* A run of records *
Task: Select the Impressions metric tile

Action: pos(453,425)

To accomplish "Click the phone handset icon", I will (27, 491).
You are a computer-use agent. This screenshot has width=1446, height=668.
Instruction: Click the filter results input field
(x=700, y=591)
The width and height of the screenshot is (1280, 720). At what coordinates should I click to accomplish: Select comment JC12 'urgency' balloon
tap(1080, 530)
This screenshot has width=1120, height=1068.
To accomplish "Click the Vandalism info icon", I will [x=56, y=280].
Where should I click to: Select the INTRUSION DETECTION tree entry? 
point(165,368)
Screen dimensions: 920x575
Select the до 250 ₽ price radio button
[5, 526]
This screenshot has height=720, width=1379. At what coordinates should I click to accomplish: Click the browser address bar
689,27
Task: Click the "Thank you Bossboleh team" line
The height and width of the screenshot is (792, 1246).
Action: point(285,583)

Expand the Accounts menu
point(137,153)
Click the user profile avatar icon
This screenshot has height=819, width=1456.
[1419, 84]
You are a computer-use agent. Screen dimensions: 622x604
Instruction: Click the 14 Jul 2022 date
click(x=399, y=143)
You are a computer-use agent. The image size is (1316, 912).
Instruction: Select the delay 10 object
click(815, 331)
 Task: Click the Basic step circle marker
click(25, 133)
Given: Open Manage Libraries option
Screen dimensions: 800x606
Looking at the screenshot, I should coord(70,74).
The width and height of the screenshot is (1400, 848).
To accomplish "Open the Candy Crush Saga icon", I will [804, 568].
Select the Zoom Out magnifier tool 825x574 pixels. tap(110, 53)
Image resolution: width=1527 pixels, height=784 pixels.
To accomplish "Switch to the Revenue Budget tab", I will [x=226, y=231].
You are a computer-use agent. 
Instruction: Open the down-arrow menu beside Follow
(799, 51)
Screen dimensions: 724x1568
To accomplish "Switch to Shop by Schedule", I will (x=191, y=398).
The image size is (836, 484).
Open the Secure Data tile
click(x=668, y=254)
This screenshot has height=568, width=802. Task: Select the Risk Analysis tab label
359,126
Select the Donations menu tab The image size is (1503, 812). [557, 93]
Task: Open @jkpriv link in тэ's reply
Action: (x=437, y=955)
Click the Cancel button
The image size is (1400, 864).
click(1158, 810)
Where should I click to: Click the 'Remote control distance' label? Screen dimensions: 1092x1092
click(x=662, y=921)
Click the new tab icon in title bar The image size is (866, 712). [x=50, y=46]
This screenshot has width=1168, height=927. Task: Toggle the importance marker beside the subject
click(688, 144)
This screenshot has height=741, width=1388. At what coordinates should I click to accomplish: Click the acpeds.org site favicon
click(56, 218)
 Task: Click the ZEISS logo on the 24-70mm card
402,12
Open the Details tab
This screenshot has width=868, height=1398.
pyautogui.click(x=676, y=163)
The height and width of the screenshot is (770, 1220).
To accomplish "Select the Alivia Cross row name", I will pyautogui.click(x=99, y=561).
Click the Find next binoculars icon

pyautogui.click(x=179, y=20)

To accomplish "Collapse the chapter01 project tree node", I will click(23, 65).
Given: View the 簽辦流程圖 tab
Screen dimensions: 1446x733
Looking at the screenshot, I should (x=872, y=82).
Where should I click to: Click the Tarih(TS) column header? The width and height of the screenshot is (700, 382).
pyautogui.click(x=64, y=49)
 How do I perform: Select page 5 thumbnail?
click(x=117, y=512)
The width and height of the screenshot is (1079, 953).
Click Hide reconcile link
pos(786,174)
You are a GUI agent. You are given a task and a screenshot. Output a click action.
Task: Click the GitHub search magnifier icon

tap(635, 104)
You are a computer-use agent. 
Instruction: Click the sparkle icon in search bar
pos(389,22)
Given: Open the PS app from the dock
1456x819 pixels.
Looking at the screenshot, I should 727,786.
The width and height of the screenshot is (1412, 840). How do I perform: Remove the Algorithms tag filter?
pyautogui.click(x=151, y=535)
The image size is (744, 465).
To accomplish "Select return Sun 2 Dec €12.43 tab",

* Your objective *
Copy all of the data above line for line, without changing anything.

* Completed exercise *
Task: Select the Impressions metric tile

Action: pos(453,425)

To accomplish "Click the phone handset icon", I will (27, 491).
You are a computer-use agent. This screenshot has width=1446, height=668.
Instruction: Click the filter results input field
(x=700, y=591)
The width and height of the screenshot is (1280, 720). At what coordinates should I click to accomplish: Select comment JC12 'urgency' balloon
tap(1080, 530)
This screenshot has width=1120, height=1068.
To accomplish "Click the Vandalism info icon", I will [x=56, y=280].
Where should I click to: Select the INTRUSION DETECTION tree entry? 
point(165,368)
Screen dimensions: 920x575
Select the до 250 ₽ price radio button
[5, 526]
This screenshot has height=720, width=1379. At what coordinates should I click to accomplish: Click the browser address bar
689,27
Task: Click the "Thank you Bossboleh team" line
The height and width of the screenshot is (792, 1246).
Action: point(285,583)

Expand the Accounts menu
point(137,153)
Click the user profile avatar icon
This screenshot has height=819, width=1456.
[1419, 84]
You are a computer-use agent. Screen dimensions: 622x604
Instruction: Click the 14 Jul 2022 date
click(x=399, y=143)
You are a computer-use agent. The image size is (1316, 912).
Instruction: Select the delay 10 object
click(815, 331)
 Task: Click the Basic step circle marker
click(25, 133)
Given: Open Manage Libraries option
Screen dimensions: 800x606
Looking at the screenshot, I should coord(70,74).
The width and height of the screenshot is (1400, 848).
To accomplish "Open the Candy Crush Saga icon", I will [804, 568].
Select the Zoom Out magnifier tool 825x574 pixels. tap(110, 53)
Image resolution: width=1527 pixels, height=784 pixels.
To accomplish "Switch to the Revenue Budget tab", I will [x=226, y=231].
You are a computer-use agent. 
Instruction: Open the down-arrow menu beside Follow
(799, 51)
Screen dimensions: 724x1568
To accomplish "Switch to Shop by Schedule", I will (x=191, y=398).
The image size is (836, 484).
Open the Secure Data tile
click(x=668, y=254)
This screenshot has height=568, width=802. Task: Select the Risk Analysis tab label
359,126
Select the Donations menu tab The image size is (1503, 812). [557, 93]
Task: Open @jkpriv link in тэ's reply
Action: (x=437, y=955)
Click the Cancel button
The image size is (1400, 864).
click(1158, 810)
Where should I click to: Click the 'Remote control distance' label? Screen dimensions: 1092x1092
click(x=662, y=921)
Click the new tab icon in title bar The image size is (866, 712). [x=50, y=46]
This screenshot has width=1168, height=927. Task: Toggle the importance marker beside the subject
click(688, 144)
This screenshot has height=741, width=1388. At what coordinates should I click to accomplish: Click the acpeds.org site favicon
click(56, 218)
 Task: Click the ZEISS logo on the 24-70mm card
402,12
Open the Details tab
This screenshot has width=868, height=1398.
pyautogui.click(x=676, y=163)
The height and width of the screenshot is (770, 1220).
To accomplish "Select the Alivia Cross row name", I will pyautogui.click(x=99, y=561).
Click the Find next binoculars icon

pyautogui.click(x=179, y=20)

To accomplish "Collapse the chapter01 project tree node", I will click(23, 65).
Given: View the 簽辦流程圖 tab
Screen dimensions: 1446x733
Looking at the screenshot, I should (x=872, y=82).
Where should I click to: Click the Tarih(TS) column header? The width and height of the screenshot is (700, 382).
pyautogui.click(x=64, y=49)
 How do I perform: Select page 5 thumbnail?
click(x=117, y=512)
The width and height of the screenshot is (1079, 953).
Click Hide reconcile link
pos(786,174)
You are a GUI agent. You are given a task and a screenshot. Output a click action.
Task: Click the GitHub search magnifier icon

tap(635, 104)
You are a computer-use agent. 
Instruction: Click the sparkle icon in search bar
pos(389,22)
Given: Open the PS app from the dock
1456x819 pixels.
Looking at the screenshot, I should 727,786.
The width and height of the screenshot is (1412, 840). How do I perform: Remove the Algorithms tag filter?
pyautogui.click(x=151, y=535)
The image size is (744, 465).
To accomplish "Select return Sun 2 Dec €12.43 tab",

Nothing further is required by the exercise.